**DATASET EXTRACT**
BEGIN
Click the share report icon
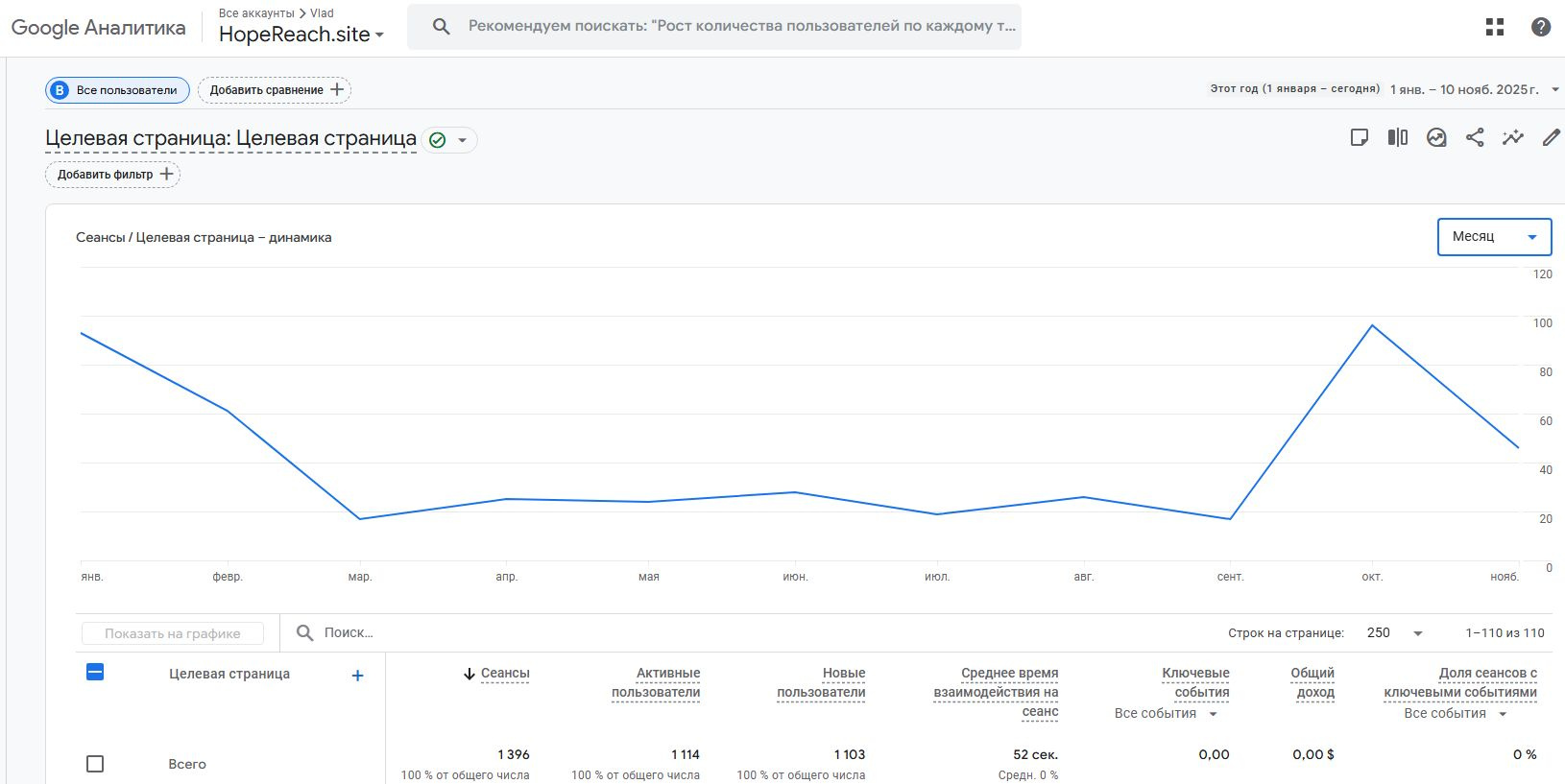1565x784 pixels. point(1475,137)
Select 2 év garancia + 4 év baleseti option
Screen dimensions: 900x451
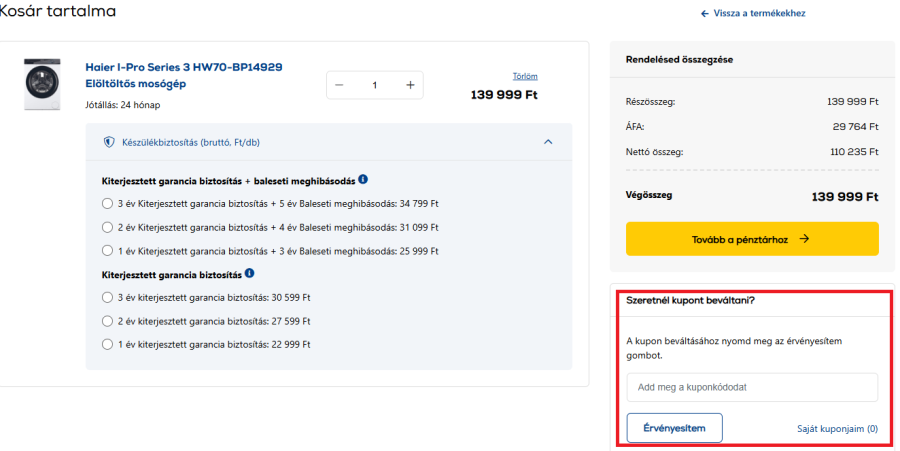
END
BEGIN
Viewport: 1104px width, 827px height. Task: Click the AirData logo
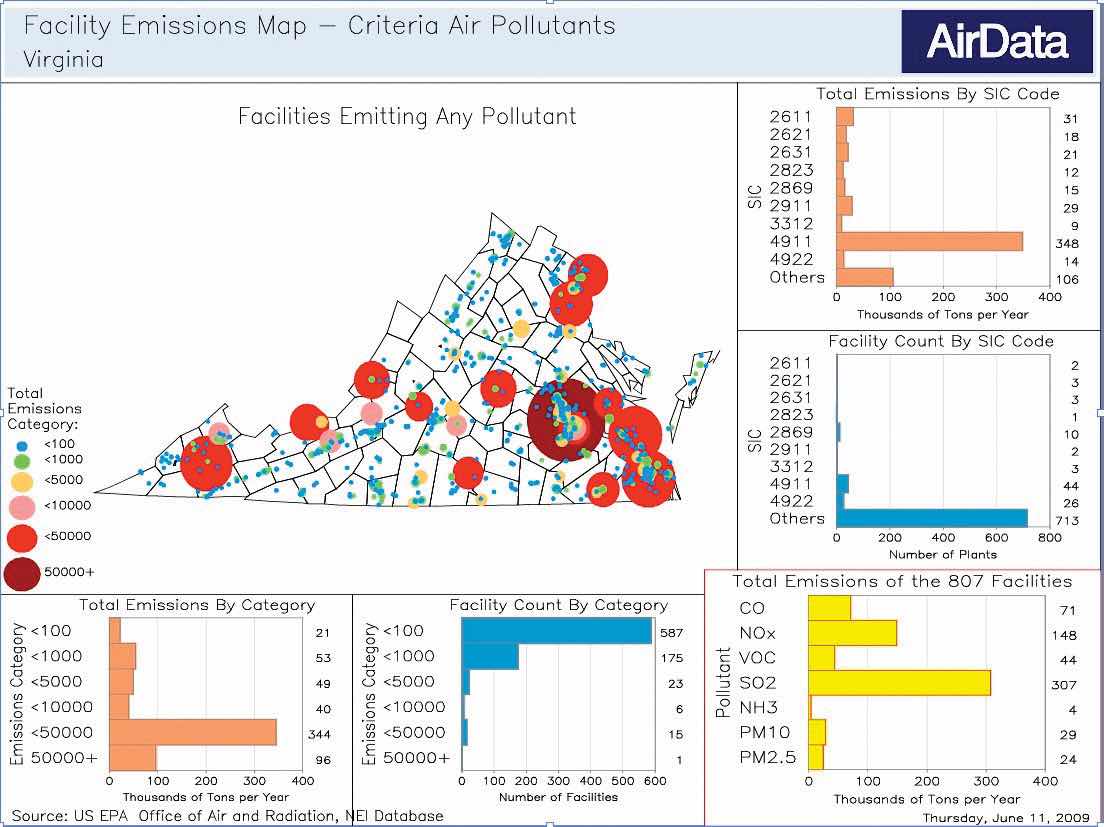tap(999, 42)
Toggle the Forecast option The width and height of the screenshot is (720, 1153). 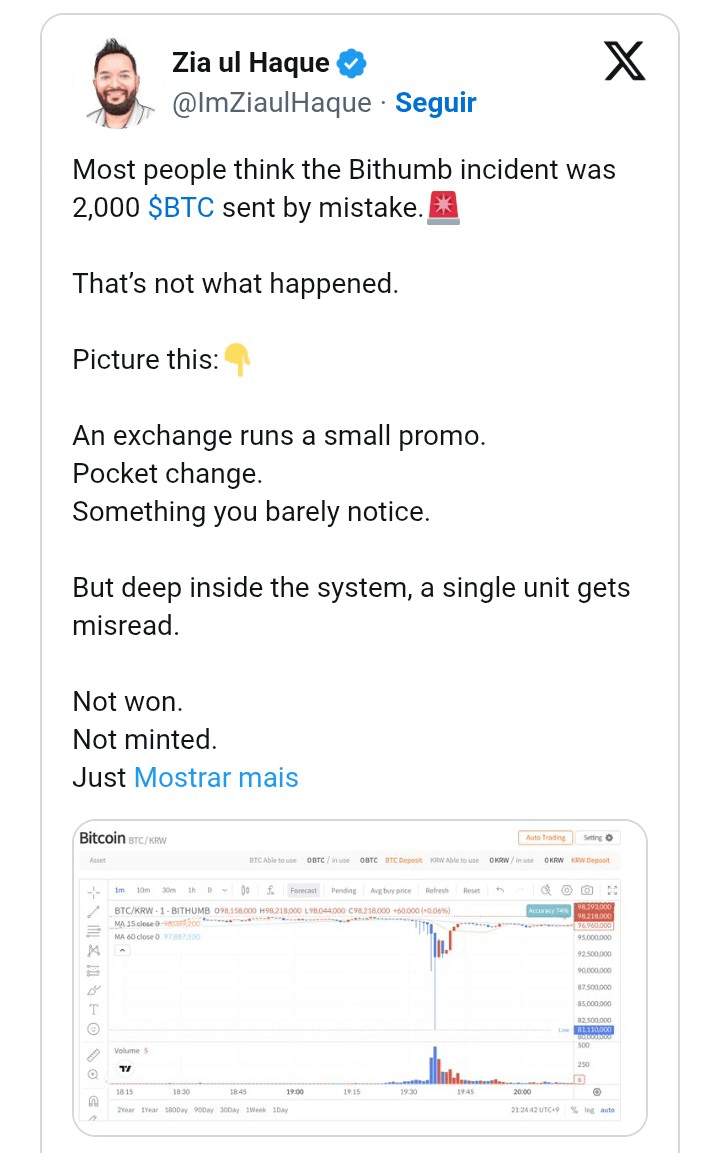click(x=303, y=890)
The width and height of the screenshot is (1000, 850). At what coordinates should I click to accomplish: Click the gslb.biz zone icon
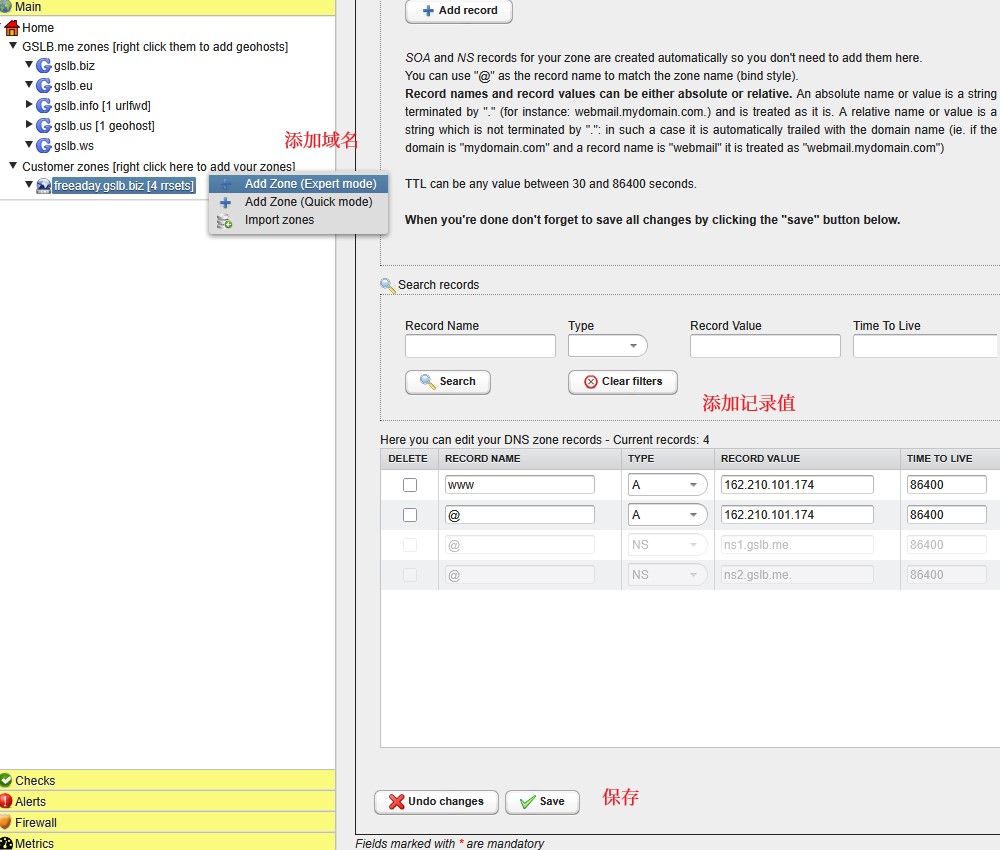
END
**TASK TO CARRY OUT**
Taking the entries above, copy word for word the lines from the one with "Click the share report icon" up to and including the one with "Screen dimensions: 900x451", without any picture.

**ANSWER FOR THE TASK**
Click the share report icon
1565x784 pixels. point(1475,137)
Select 2 év garancia + 4 év baleseti option
Screen dimensions: 900x451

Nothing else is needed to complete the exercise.